Alessio Boni è Caravaggio

Il mio contributo sulla fiction su Caravaggio, domani sull’Opinione.

Finalmente, con quella su Caravaggio, le fiction Rai possono vincere, di lunedì, non solo contro il Grande Fratello di Canale 5, ma anche contro il nostro pregiudizio, ben rifocillato e rinvigorito dagli ultimi saggi del loro genere, che i nostri pregiudizi su di esse siano fondati.

Alessio Boni è in parte come non lo era dai tempi della Meglio Gioventù, soprattutto dopo la parte in cui si toglie la vita. Quei tempi ci avevano per un attimo fatto dimenticare che, tutto sommato, non è che stessimo parlando di un pluripremiato oltreoceanino che non rinnegava le sue origini bergamasche, ma di un attore ex-Incantesimo, per quanto di buone letture e addetto ai lavori di surriscaldamento delle signore da casa. Eppure, con questa prova, Alessio davvero si inserisce nel meglio degli interpreti di sceneggiati moderni italiani, con una certa grazie e un chiaro sforzo di consultazione di fonti dalla produzione del maestro (del resto, bergamasco come lui) e soprattutto dalla tanta e controversa letteratura artistica su Merisi.
Boni sa guardarsi le ferite, quasi gioire di quanto siano terrene, al termine di un lungo viaggio in barca; e poi farci toccare con mano una Santa Martire, mentre la dipinge, e lei tende al cielo con la stessa intensità con cui il pittore, una scena prima, tendeva alla malaria o almeno a una notevole febbre. E questo significa aver colto almeno una grossa parte del senso dell’esistenzialismo ante-litteram nella produzione di quel maestro, così ispirato dalla sua realtà da riuscire a rappresentare un’altra, e invisibile, rendendola però come tangibile anche a noi, per via di una serie di miracoli che ripeteva in un certo numero all’anno, che si chiamano tele, pale, e pochissimi affreschi di dubbia attribuzione ma di immenso fascino.
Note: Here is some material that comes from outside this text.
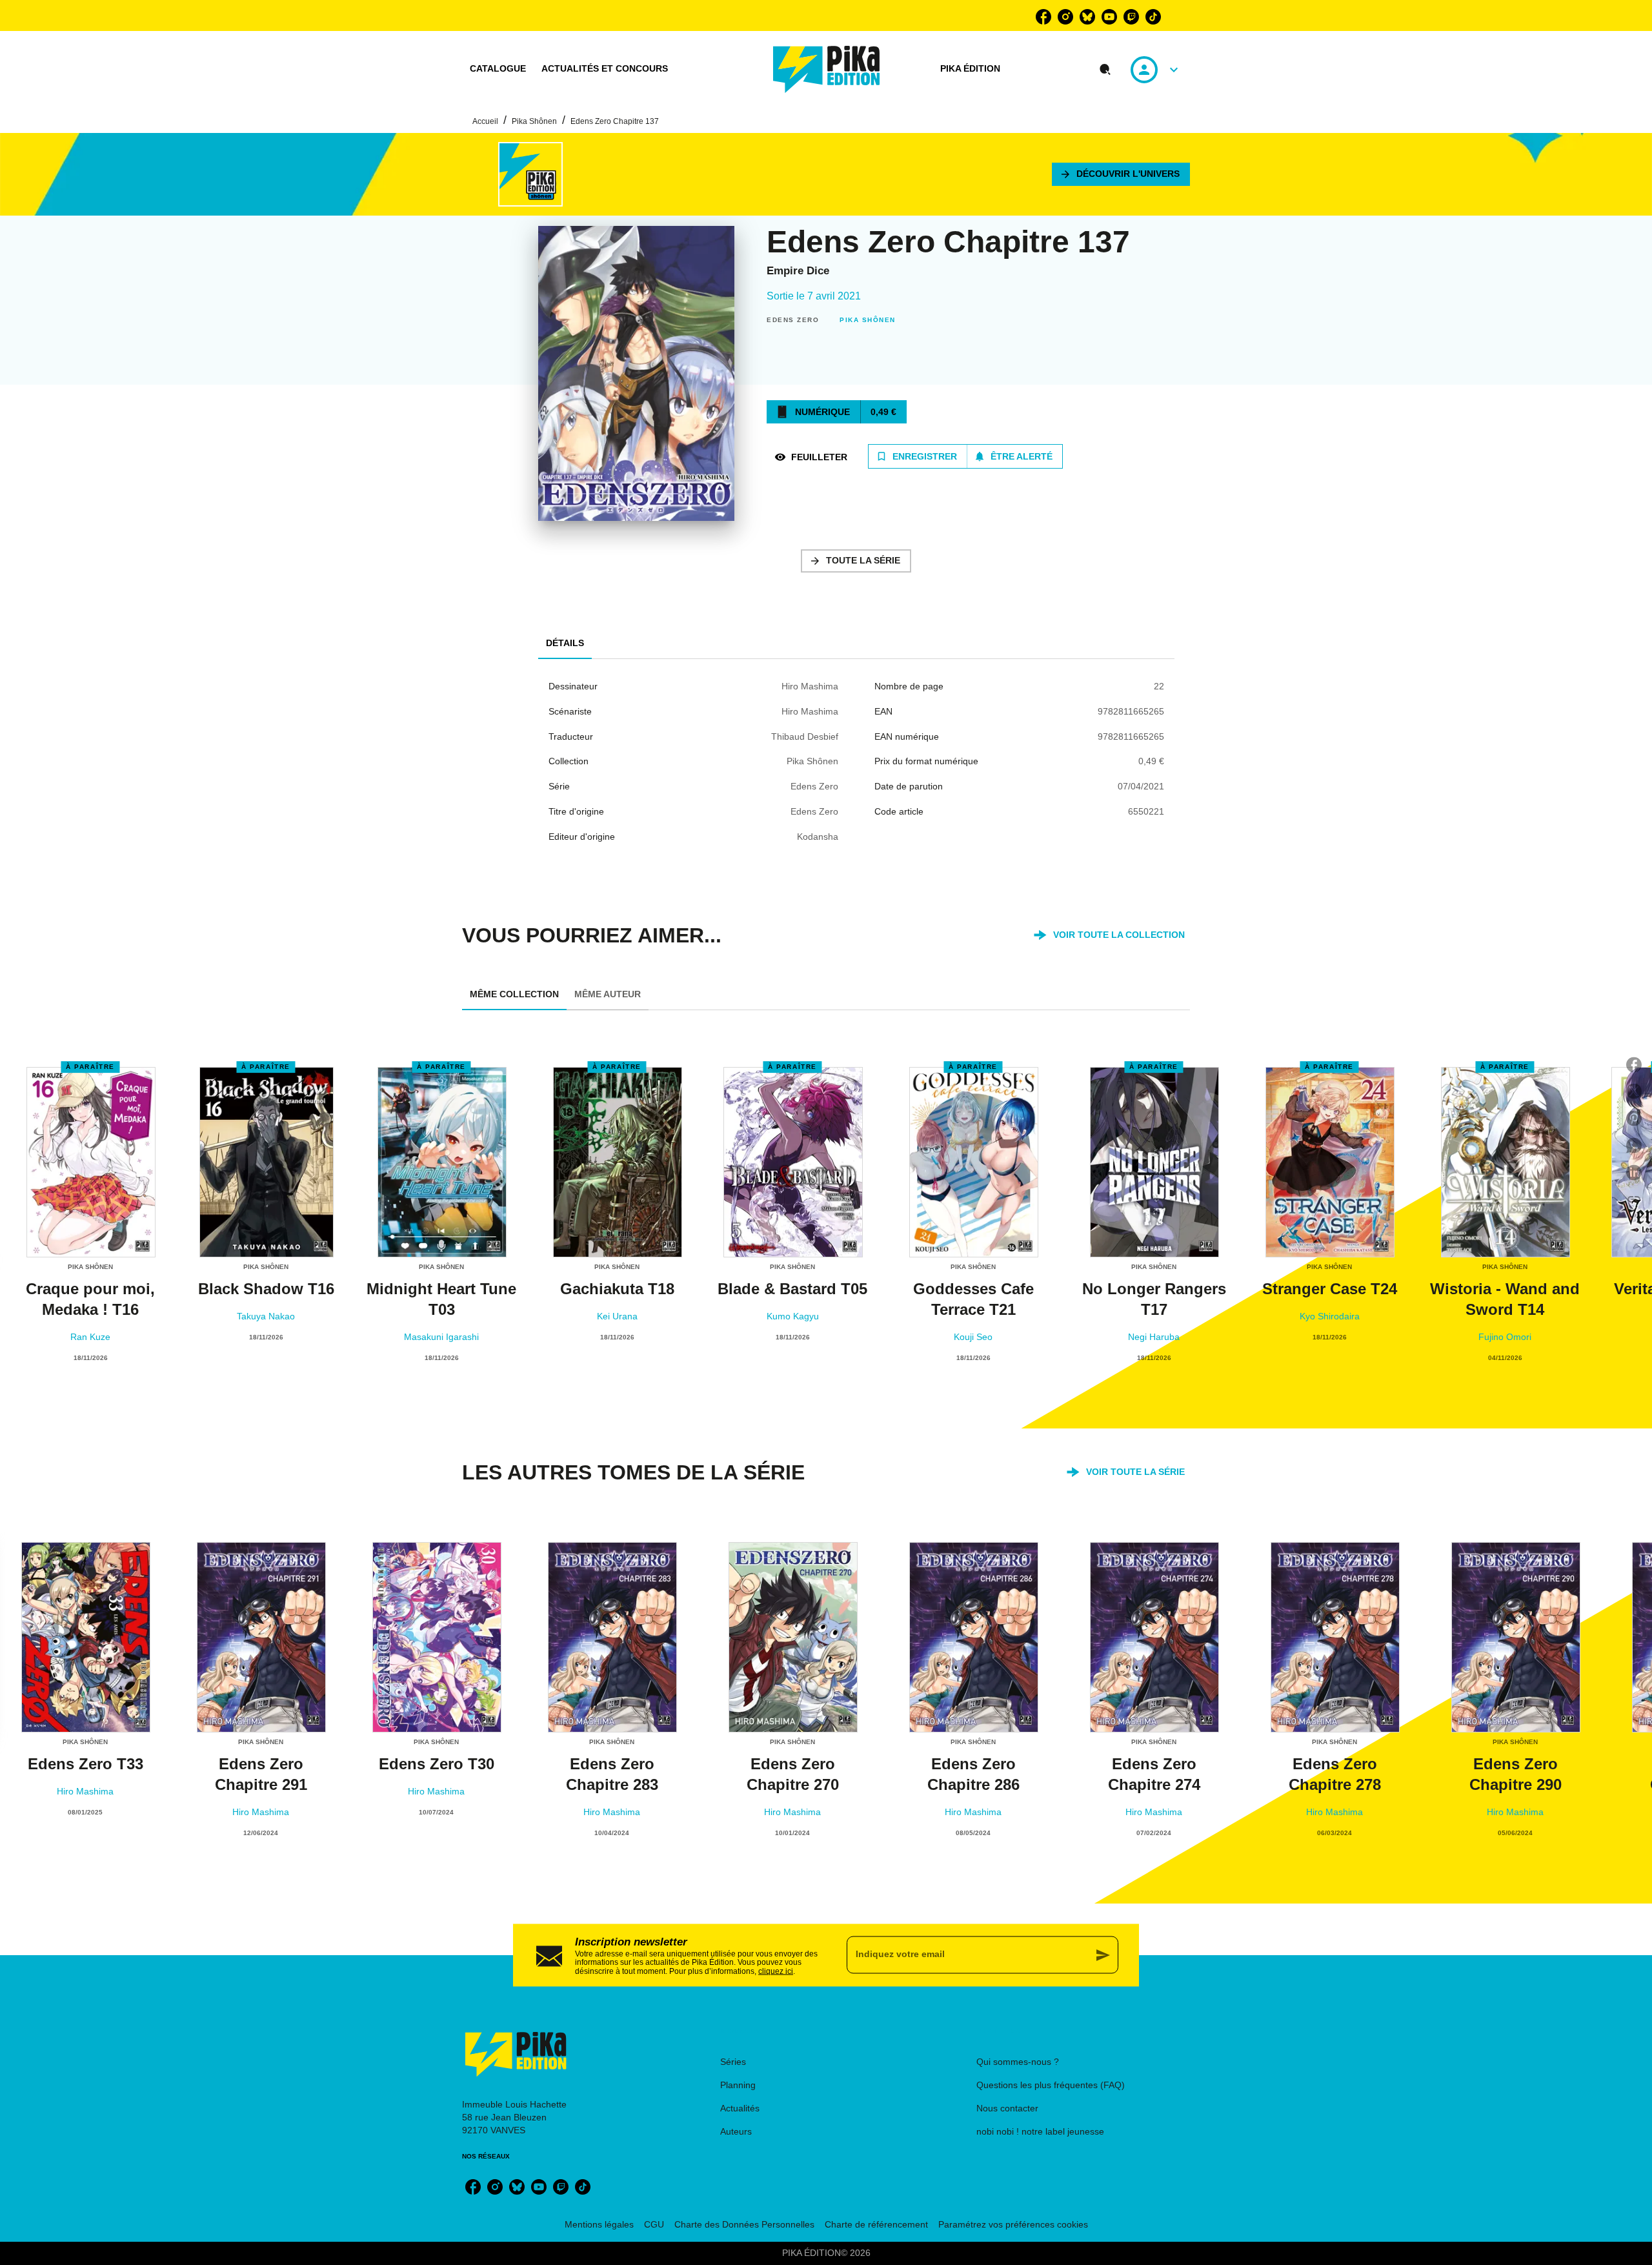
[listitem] (1043, 17)
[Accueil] (826, 69)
Nella fiction diretta da Angelo Longoni (che non si è avvalso, come capitò al film del 1948, addirittura della co-regia di Roberto Longhi, il grande critico d’arte, ma che comunque dimostra di avere grande gusto e grandi collaboratori alla sceneggiatura) ci sono scene che avremmo voluto vedere con tutto il cuore.
Sono quelle in cui Caravaggio è stordito da uno dei viaggi rocamboleschi vicini alla sua fine, e dunque nel periodo più tragico, colmo di sensi di colpa, e di quegli autobiografismi macabri che renderanno capolavori di un nuovo corso gli ultimi dipinti, dopo le pur coltissime nature morte, apparentemente solo perfette, ma anche esse gravide di simbolismi (come ha mostrato, fra i primi, Maurizio Calvesi, fra gli storici illuminanti su questi temi).
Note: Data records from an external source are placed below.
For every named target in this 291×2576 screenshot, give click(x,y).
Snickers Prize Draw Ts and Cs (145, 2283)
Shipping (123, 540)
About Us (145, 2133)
Ma nonostante questo, come accade nella fiction, ad esempio, all’approdo a Siracusa, in fuga per salvarsi la vita, il maestro non riesce a non avvedersi della bellezza di un tavolo di giocatori, e di quello che avrebbero rappresentato per lui dieci anni addietro, al colmo dell’ispirazione per la parte “bassa” del suo lungo bilancio fra terra e cielo, spunto e ispirazione, come tutti i grandi del suo tempo e non solo nel suo campo d’azione. E di scene così ce ne sono diverse nel corso delle due puntate di domenica e lunedì.
E il fatto che ne siano state concepite e realizzate anche alcune di tipo “invertito”, cioè prefigurazione del dramma psicologico terminale, anche alla corte del cardinal del Monte o dei Giustiniani, è il merito più grande di un’ottima fiction da esportazione.